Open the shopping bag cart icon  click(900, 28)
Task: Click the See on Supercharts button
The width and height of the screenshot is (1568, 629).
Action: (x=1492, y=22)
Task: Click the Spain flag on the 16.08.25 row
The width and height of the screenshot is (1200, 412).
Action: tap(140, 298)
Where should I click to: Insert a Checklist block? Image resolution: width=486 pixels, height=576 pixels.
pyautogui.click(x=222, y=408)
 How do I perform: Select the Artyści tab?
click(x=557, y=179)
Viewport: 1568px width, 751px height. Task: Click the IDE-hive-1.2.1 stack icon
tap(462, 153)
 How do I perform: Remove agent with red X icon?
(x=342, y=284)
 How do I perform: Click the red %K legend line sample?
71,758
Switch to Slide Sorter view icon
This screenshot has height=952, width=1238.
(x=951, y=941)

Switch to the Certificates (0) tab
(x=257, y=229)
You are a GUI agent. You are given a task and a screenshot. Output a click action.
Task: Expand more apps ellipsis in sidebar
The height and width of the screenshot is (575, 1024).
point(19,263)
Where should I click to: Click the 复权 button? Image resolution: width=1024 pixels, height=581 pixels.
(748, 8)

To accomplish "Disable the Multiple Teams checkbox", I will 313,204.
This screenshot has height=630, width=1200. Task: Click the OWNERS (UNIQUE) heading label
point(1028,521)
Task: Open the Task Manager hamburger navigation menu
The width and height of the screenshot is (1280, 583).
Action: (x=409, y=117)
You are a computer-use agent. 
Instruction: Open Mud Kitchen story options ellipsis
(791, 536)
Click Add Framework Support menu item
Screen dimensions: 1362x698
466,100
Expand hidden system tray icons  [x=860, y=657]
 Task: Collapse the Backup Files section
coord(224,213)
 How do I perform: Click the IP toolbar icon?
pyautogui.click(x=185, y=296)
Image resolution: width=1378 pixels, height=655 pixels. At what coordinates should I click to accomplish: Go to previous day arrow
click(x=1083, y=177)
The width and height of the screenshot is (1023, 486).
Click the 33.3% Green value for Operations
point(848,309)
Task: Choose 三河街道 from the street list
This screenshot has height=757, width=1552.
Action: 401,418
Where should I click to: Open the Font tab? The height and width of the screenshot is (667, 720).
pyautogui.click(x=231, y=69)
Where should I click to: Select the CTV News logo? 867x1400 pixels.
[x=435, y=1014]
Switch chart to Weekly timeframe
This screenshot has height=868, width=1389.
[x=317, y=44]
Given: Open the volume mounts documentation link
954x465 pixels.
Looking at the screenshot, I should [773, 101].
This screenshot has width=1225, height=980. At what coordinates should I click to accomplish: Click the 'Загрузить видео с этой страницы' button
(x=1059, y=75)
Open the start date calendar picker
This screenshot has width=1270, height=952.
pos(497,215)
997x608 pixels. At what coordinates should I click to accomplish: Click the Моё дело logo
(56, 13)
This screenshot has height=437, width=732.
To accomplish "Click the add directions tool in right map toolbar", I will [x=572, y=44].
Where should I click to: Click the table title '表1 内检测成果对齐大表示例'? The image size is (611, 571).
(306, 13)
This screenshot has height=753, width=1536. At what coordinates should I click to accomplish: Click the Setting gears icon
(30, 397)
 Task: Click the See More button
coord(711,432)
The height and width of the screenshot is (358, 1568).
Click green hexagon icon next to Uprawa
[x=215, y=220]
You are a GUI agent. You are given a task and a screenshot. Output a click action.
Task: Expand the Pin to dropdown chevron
# # # # #
» **Problem to solve**
Rewrite all the rows above, replacing "How do I perform" with "How can I perform" each time it appears and leaving everything else unchanged.

» **Exercise answer**
Open the shopping bag cart icon  click(900, 28)
Task: Click the See on Supercharts button
The width and height of the screenshot is (1568, 629).
Action: (x=1492, y=22)
Task: Click the Spain flag on the 16.08.25 row
The width and height of the screenshot is (1200, 412).
Action: tap(140, 298)
Where should I click to: Insert a Checklist block? Image resolution: width=486 pixels, height=576 pixels.
pyautogui.click(x=222, y=408)
 How can I perform: Select the Artyści tab?
click(x=557, y=179)
Viewport: 1568px width, 751px height. Task: Click the IDE-hive-1.2.1 stack icon
tap(462, 153)
 How can I perform: Remove agent with red X icon?
(x=342, y=284)
 How can I perform: Click the red %K legend line sample?
71,758
Switch to Slide Sorter view icon
This screenshot has height=952, width=1238.
(x=951, y=941)

Switch to the Certificates (0) tab
(x=257, y=229)
You are a GUI agent. You are given a task and a screenshot. Output a click action.
Task: Expand more apps ellipsis in sidebar
The height and width of the screenshot is (575, 1024).
point(19,263)
Where should I click to: Click the 复权 button? Image resolution: width=1024 pixels, height=581 pixels.
(748, 8)

To accomplish "Disable the Multiple Teams checkbox", I will 313,204.
This screenshot has height=630, width=1200. Task: Click the OWNERS (UNIQUE) heading label
point(1028,521)
Task: Open the Task Manager hamburger navigation menu
The width and height of the screenshot is (1280, 583).
Action: (x=409, y=117)
You are a computer-use agent. 
Instruction: Open Mud Kitchen story options ellipsis
(791, 536)
Click Add Framework Support menu item
Screen dimensions: 1362x698
466,100
Expand hidden system tray icons  [x=860, y=657]
 Task: Collapse the Backup Files section
coord(224,213)
 How can I perform: Click the IP toolbar icon?
pyautogui.click(x=185, y=296)
Image resolution: width=1378 pixels, height=655 pixels. At what coordinates should I click to accomplish: Go to previous day arrow
click(x=1083, y=177)
The width and height of the screenshot is (1023, 486).
Click the 33.3% Green value for Operations
point(848,309)
Task: Choose 三河街道 from the street list
This screenshot has height=757, width=1552.
Action: 401,418
Where should I click to: Open the Font tab? The height and width of the screenshot is (667, 720).
pyautogui.click(x=231, y=69)
Where should I click to: Select the CTV News logo? 867x1400 pixels.
[x=435, y=1014]
Switch chart to Weekly timeframe
This screenshot has height=868, width=1389.
[x=317, y=44]
Given: Open the volume mounts documentation link
954x465 pixels.
Looking at the screenshot, I should [773, 101].
This screenshot has width=1225, height=980. At what coordinates should I click to accomplish: Click the 'Загрузить видео с этой страницы' button
(x=1059, y=75)
Open the start date calendar picker
This screenshot has width=1270, height=952.
pos(497,215)
997x608 pixels. At what coordinates should I click to accomplish: Click the Моё дело logo
(56, 13)
This screenshot has height=437, width=732.
To accomplish "Click the add directions tool in right map toolbar", I will [x=572, y=44].
Where should I click to: Click the table title '表1 内检测成果对齐大表示例'? The image size is (611, 571).
(306, 13)
This screenshot has height=753, width=1536. At what coordinates should I click to accomplish: Click the Setting gears icon
(30, 397)
 Task: Click the See More button
coord(711,432)
The height and width of the screenshot is (358, 1568).
Click green hexagon icon next to Uprawa
[x=215, y=220]
You are a GUI agent. You are given a task and a screenshot. Output a click action.
Task: Expand the Pin to dropdown chevron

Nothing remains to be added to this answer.